EXERCISE DIRECTIONS → Once the line containing "Task: Maximize the Summary of Care window" is found, please copy it and all lines after it through the end of the records, exactly, leaving out pictures.

[Dataset entries]
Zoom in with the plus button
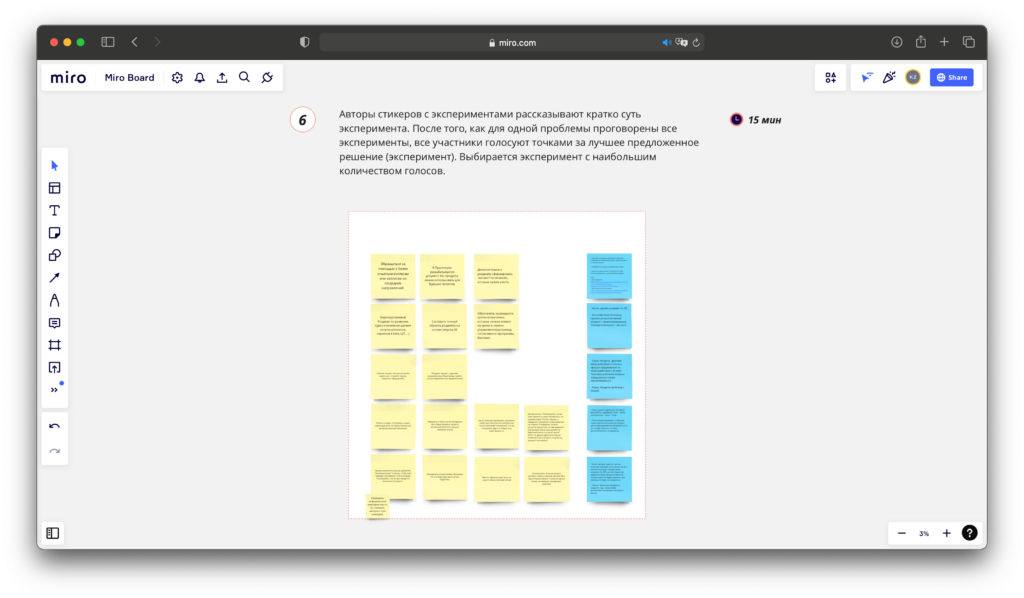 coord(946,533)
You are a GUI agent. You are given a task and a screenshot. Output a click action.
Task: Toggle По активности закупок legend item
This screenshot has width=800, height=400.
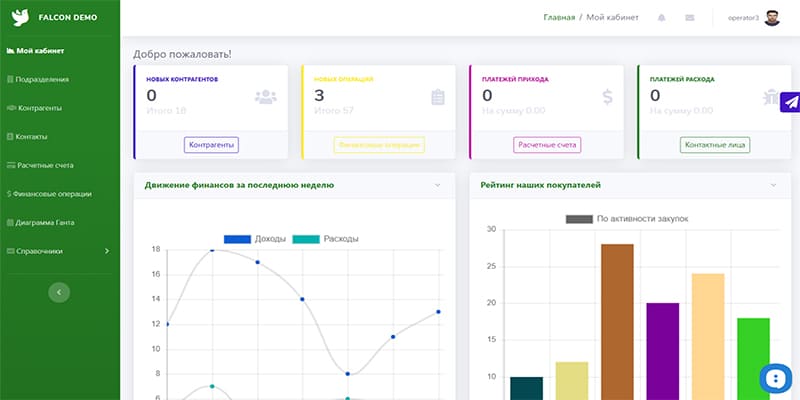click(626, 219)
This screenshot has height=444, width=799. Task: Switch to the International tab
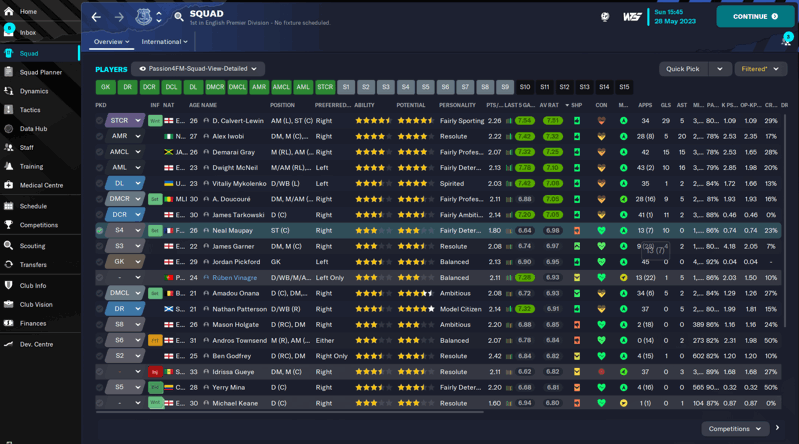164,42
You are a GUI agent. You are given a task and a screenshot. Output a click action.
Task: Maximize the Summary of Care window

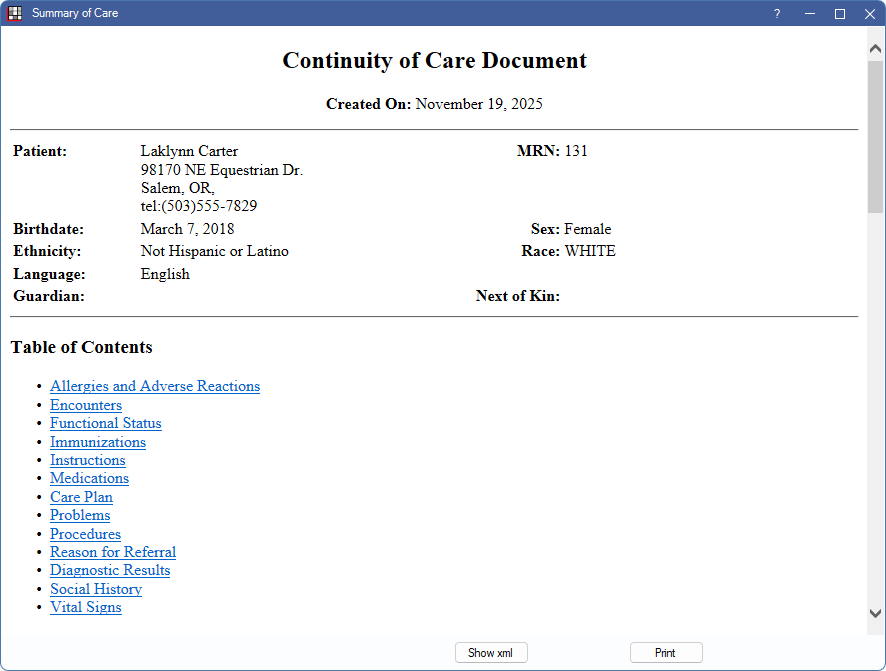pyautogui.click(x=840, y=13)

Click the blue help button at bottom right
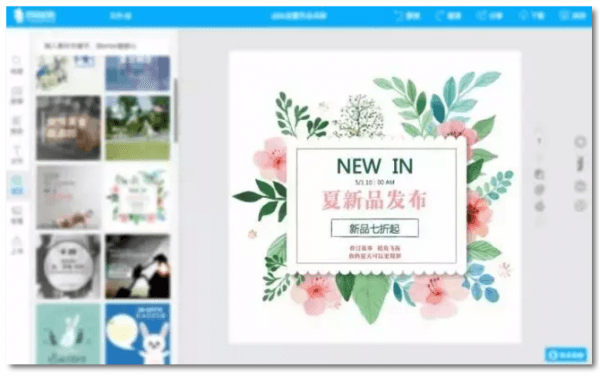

SOLUTION BELOW →
Task: Maximize the Summary of Care window

pyautogui.click(x=840, y=13)

Click the blue help button at bottom right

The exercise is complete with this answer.